A single figure is required: the number of lines in the data below that hold the word "will".

### Provided information ###

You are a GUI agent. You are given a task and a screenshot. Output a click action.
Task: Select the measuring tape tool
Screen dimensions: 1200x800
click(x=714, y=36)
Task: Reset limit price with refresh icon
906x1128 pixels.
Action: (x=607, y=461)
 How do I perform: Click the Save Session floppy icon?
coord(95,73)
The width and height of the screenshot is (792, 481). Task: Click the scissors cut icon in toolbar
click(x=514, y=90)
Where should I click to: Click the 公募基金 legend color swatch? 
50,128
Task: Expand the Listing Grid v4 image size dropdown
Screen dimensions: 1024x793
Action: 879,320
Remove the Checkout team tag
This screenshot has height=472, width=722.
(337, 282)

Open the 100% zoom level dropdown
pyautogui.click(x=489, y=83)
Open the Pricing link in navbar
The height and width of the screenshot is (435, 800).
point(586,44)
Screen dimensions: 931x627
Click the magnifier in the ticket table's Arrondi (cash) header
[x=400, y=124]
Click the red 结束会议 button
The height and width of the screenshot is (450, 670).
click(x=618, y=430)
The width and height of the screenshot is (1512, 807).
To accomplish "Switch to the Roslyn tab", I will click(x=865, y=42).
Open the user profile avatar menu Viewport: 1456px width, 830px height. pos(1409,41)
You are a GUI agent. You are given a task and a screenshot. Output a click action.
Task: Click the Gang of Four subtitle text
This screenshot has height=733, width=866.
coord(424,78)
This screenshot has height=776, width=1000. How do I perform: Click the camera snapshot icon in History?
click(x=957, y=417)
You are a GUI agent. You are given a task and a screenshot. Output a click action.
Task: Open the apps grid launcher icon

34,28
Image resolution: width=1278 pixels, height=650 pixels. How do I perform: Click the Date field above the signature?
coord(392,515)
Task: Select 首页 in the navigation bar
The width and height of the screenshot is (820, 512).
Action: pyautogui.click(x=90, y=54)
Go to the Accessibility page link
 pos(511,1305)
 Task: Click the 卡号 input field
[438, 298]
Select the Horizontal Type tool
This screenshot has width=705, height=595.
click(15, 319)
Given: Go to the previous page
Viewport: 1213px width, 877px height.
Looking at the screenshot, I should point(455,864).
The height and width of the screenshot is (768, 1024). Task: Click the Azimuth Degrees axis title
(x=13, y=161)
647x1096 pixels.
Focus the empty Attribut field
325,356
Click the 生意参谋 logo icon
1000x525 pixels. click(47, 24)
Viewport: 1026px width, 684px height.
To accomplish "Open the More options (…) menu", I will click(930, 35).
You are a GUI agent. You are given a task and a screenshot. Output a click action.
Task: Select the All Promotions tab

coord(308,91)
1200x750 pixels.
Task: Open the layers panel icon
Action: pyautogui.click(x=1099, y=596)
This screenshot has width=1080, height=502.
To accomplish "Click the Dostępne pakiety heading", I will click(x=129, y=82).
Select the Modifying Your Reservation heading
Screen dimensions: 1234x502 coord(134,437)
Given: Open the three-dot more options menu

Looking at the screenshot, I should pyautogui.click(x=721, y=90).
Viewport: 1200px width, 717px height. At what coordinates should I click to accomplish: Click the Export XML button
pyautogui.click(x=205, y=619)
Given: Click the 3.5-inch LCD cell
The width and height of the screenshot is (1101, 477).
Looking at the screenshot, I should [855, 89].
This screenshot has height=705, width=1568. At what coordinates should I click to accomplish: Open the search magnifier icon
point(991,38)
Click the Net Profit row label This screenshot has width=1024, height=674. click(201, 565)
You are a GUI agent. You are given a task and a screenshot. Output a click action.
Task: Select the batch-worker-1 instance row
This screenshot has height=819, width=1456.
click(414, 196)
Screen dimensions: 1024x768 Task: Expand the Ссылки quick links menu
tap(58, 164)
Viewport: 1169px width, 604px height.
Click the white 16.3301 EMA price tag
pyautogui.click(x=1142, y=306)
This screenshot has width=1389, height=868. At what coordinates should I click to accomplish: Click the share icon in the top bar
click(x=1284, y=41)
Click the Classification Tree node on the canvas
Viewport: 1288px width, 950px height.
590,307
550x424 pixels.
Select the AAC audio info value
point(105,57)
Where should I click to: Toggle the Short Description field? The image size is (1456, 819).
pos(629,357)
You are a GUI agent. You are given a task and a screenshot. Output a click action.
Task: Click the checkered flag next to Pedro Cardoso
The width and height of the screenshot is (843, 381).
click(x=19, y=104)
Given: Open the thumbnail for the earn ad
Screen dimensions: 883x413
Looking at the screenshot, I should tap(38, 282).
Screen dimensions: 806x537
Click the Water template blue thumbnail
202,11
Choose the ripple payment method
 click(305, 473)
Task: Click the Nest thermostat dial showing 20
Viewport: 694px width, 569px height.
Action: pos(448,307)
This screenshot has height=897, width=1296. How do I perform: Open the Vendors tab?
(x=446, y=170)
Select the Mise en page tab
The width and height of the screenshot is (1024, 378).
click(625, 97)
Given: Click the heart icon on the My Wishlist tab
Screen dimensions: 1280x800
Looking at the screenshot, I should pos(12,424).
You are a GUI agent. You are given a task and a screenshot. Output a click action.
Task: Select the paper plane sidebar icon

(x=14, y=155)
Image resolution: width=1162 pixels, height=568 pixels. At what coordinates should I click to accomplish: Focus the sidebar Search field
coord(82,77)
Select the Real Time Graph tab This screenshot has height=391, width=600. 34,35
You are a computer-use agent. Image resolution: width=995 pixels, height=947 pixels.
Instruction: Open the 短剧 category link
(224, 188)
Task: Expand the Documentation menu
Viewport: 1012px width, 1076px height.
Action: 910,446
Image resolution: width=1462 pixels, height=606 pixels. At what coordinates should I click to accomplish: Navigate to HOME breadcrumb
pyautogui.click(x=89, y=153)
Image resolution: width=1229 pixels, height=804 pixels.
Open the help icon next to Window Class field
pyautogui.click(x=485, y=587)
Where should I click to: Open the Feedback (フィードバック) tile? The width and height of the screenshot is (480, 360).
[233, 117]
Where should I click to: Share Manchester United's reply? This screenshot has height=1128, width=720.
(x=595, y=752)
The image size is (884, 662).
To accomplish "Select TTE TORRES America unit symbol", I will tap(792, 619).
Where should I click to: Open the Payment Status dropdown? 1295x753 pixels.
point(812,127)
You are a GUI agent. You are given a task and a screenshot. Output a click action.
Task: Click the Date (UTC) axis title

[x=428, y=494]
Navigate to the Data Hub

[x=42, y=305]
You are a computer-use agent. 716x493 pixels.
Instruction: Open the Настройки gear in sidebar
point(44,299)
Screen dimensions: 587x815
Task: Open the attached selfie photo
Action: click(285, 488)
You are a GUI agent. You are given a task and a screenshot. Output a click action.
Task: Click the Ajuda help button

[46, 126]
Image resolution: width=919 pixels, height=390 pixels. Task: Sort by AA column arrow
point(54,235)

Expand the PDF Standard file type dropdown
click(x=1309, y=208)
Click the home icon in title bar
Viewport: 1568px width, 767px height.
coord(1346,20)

###

◆ Result for this exercise ◆
4